Guesstimate · 3 min read

How Many Elevators Are There in a Dense Metro?

Estimating from building stock, floors per building, and elevators per floor band.

The Question

How many elevators are there in a dense metro? I'll build this up from the building stock: estimate how many buildings the city has, figure out what share are tall enough to need an elevator, then multiply by the typical number of elevators per qualifying building. I'll use a dense metro of about 8 million people as my reference.

Assumptions

  • Population. 8 million people in the metro.
  • People per building. In a dense city, averaging across apartment blocks, offices, and small structures, I'll assume about 40 people are associated with each building (residents plus a share of the workday population). That gives a building stock of roughly 200,000.
  • Share tall enough to need an elevator. Elevators become standard at about 5 stories and up. In a dense metro, I'll assume 25% of buildings clear that bar.
  • Elevators per qualifying building. A mid-rise has 1 to 2; a high-rise tower has 6 or more. Averaged across the qualifying set, I'll use 3 elevators per building.

The Calculation

Start with the building count. Eight million people divided by roughly 40 people per building gives about 200,000 buildings in the metro.

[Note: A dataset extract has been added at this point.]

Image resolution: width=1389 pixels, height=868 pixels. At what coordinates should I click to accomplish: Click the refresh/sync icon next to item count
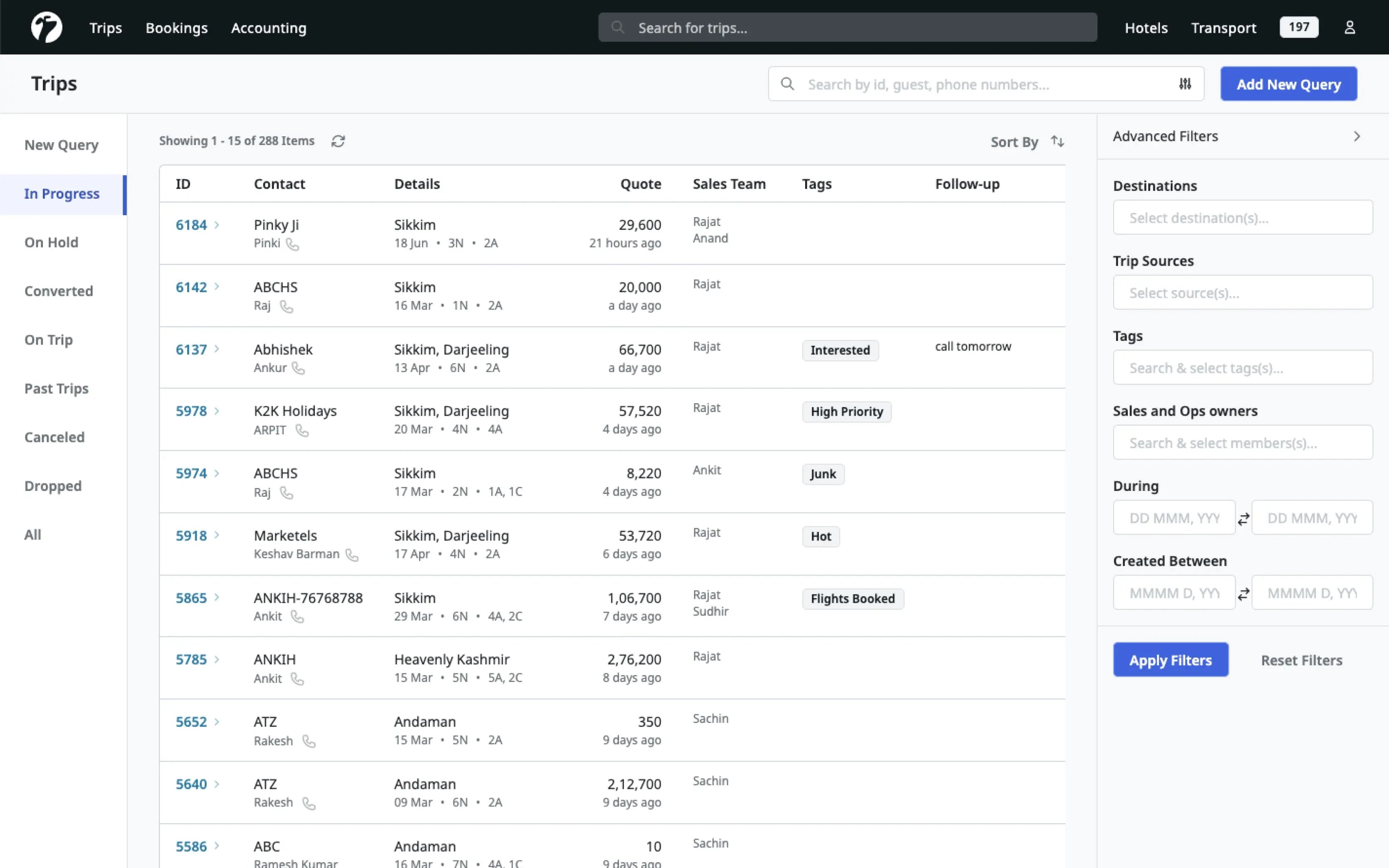pos(338,141)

Of those, only the taller ones have elevators. If 25% are at least 5 stories, that is 200,000 times 0.25, or about 50,000 elevator-equipped buildings.

Each of those carries an average of 3 elevators. So 50,000 buildings times 3 elevators each gives about 150,000 elevators.

So a dense metro of 8 million has on the order of 150,000 elevators.

Sanity Check

Let me check this per capita. 150,000 elevators across 8 million people is about one elevator for every 53 residents. That feels reasonable: a single mid-rise apartment building might house 60 to 100 people and share one or two elevators among them, while shorter buildings have none. Averaging the elevator-served and walk-up populations together, one elevator per fifty-odd people passes the smell test.

A second angle: known elevator counts for major world cities tend to land in the low hundreds of thousands for the densest, vertical ones, and in the tens of thousands for mid-sized cities. My 150,000 sits squarely in that range for a genuinely dense metro, which is reassuring. If anything I'd treat it as the middle of a band from 100,000 to 200,000.

What Would Change the Answer

Verticality is everything here. The single most sensitive assumption is the share of buildings tall enough to need an elevator. A sprawling, low-rise city might have only 10% qualifying, halving the count, while a hyper-dense vertical city could push past 35%. The elevators-per-building average is the second lever: a skyline dominated by supertall towers with banks of 8 or more elevators would lift the per-building figure well above 3. The people-per-building assumption, by contrast, mostly cancels out, because it sets the total building count, and errors there move both the qualifying count and the answer proportionally. To tighten this for a specific city, I'd want the real ratio of high-rises to total structures.